_Prompt:_ Here are the records. Write out exactly the lines between the one holding "Task: Select answer option B about ADVPN" and the one holding "Expand Functional cookies", inclusive.

Stored items:

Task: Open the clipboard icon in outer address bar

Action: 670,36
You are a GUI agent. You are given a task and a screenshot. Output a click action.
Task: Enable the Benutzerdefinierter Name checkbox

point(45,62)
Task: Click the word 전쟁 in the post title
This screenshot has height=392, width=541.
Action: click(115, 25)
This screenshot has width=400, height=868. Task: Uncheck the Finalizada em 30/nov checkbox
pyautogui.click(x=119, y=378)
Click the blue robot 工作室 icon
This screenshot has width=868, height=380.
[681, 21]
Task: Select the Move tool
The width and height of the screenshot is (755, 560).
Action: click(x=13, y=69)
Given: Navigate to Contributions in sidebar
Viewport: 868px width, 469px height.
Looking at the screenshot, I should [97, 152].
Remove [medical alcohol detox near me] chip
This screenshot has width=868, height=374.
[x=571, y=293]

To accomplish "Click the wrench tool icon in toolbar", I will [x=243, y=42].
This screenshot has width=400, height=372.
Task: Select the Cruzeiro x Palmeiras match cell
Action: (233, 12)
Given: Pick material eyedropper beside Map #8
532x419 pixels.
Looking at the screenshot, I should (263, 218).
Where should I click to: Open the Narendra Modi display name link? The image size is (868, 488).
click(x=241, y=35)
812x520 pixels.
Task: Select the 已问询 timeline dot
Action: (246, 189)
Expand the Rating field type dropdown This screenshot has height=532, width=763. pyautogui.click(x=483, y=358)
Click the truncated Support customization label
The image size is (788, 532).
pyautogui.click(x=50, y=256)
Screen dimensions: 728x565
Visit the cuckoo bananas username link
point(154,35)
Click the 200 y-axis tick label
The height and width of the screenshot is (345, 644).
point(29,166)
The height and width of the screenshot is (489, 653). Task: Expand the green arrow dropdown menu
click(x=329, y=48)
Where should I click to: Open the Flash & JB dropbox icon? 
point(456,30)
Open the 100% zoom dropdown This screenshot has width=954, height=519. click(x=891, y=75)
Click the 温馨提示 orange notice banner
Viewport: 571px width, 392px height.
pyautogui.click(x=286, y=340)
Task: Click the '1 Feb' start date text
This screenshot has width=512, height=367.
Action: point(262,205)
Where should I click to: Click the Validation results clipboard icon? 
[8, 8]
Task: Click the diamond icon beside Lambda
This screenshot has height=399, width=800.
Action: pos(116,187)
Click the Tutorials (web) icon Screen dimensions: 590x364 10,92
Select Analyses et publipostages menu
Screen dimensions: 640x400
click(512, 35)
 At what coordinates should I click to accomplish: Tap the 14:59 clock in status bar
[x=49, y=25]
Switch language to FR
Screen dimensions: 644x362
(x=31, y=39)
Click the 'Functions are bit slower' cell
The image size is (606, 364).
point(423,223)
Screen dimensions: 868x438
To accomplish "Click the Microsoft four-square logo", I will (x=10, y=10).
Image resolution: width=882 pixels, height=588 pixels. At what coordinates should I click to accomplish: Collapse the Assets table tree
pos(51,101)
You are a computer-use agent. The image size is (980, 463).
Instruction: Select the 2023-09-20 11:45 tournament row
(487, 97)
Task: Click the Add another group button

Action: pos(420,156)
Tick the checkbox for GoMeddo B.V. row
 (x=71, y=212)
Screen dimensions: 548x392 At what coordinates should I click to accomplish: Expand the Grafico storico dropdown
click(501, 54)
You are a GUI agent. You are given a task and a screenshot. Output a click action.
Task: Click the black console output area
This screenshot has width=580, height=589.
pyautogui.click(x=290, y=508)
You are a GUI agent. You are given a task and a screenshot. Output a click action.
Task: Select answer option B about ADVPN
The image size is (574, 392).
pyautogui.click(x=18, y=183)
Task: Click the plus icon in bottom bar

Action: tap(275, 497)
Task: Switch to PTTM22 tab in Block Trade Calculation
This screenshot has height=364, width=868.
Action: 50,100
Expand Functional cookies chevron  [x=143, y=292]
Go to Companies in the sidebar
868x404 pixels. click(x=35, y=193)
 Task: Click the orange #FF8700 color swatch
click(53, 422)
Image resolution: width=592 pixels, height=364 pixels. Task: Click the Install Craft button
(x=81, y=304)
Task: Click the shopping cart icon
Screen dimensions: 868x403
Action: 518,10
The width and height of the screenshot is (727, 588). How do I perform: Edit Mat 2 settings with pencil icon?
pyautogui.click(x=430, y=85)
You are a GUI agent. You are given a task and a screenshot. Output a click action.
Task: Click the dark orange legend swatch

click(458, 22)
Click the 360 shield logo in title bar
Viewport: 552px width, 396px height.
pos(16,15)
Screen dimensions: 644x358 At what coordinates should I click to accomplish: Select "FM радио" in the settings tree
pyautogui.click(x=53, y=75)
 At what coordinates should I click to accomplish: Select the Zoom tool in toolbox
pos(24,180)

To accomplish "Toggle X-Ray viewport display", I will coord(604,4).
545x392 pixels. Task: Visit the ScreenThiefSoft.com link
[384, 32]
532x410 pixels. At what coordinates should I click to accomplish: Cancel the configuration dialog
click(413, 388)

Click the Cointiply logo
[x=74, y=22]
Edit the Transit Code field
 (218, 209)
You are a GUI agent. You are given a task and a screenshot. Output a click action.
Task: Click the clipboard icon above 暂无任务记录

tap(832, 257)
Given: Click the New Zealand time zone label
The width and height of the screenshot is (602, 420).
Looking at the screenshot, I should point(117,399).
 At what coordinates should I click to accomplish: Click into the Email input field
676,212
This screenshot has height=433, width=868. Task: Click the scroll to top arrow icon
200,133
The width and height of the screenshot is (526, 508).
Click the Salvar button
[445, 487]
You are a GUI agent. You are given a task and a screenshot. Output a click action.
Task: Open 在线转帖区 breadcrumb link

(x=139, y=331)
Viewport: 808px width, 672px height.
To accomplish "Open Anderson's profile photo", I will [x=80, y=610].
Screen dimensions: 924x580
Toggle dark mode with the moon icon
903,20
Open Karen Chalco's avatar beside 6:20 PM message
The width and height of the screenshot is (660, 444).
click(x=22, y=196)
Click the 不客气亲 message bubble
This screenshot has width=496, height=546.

_Exercise answer:_
Task: Select answer option B about ADVPN
The image size is (574, 392).
pyautogui.click(x=18, y=183)
Task: Click the plus icon in bottom bar

Action: tap(275, 497)
Task: Switch to PTTM22 tab in Block Trade Calculation
This screenshot has height=364, width=868.
Action: 50,100
Expand Functional cookies chevron  [x=143, y=292]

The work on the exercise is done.